Süddeutsche Zeitung, “Kobani’de Alman olan ne?” başlıklı bir makalede şunları yazdı: “İmparatorluk Almanyası’nın demiryolu baronları, buraya gelip yönetimi almış olan gösterişli soylulardı. Demiryolu hattının yapımı, onların Berlin ile Bağdat arasında bir bağlantı kurma emperyalist planlarını gerçekleştirecekti. Planlanmış yol, Halep ve Musul güzergahından geçiyordu.” Makale, “Eski Bağdat Demiryolu hattı, bugün Suriye ile Türkiye arasındaki sınırı belirtiyor. Bu, I. Dünya Savaşı’nın galipleri Britanya ile Fransa’nın, Osmanlı İmparatorluğu’nu bölüşürken istedikleri şeydir.”  diye devam ediyor.

Berlin’in Irak’taki müdahalesi, Alman emperyalizminin tarihsel çıkarlarıyla uyumludur. Emperyalist güçler, bir asır önceden farklı olarak, (şimdilik) birbirleriyle askeri mücadeleye girişmezken, onlar arasındaki gerilimler, IŞİD’e karşı ortak savaş görünümü altında tırmanıyor.
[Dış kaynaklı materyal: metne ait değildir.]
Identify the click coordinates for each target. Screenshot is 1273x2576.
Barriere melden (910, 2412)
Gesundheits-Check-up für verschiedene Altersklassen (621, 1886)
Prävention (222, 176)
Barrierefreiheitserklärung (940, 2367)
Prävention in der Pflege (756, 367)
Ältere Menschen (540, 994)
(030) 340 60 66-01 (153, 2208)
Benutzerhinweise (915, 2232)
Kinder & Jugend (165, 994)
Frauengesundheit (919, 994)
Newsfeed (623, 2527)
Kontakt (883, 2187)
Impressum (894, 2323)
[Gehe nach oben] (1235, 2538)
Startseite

Mützenich, Almanya’nın yalnız girişimini, şu sözlerle haklı göstermeye çalıştı: “Kimileri, bizim bir Avrupa çerçevesi oluşturmaya çalışmamız gerektiğini tavsiye ediyor. Olabilir. Ama dün, Dışişleri Bakanı, Dış İlişkiler Komitesi’nde, bu sürecin Avrupalı ortaklar ile ne kadar zor olduğunu belirtti ve bizim, bunu kamuoyu önünde açıkça söylememiz gerekiyor. Bunu ifade etmek, dürüst olmanın gereğidir. Çünkü farklı hükümetler farklı hedefler peşinde koşuyor.”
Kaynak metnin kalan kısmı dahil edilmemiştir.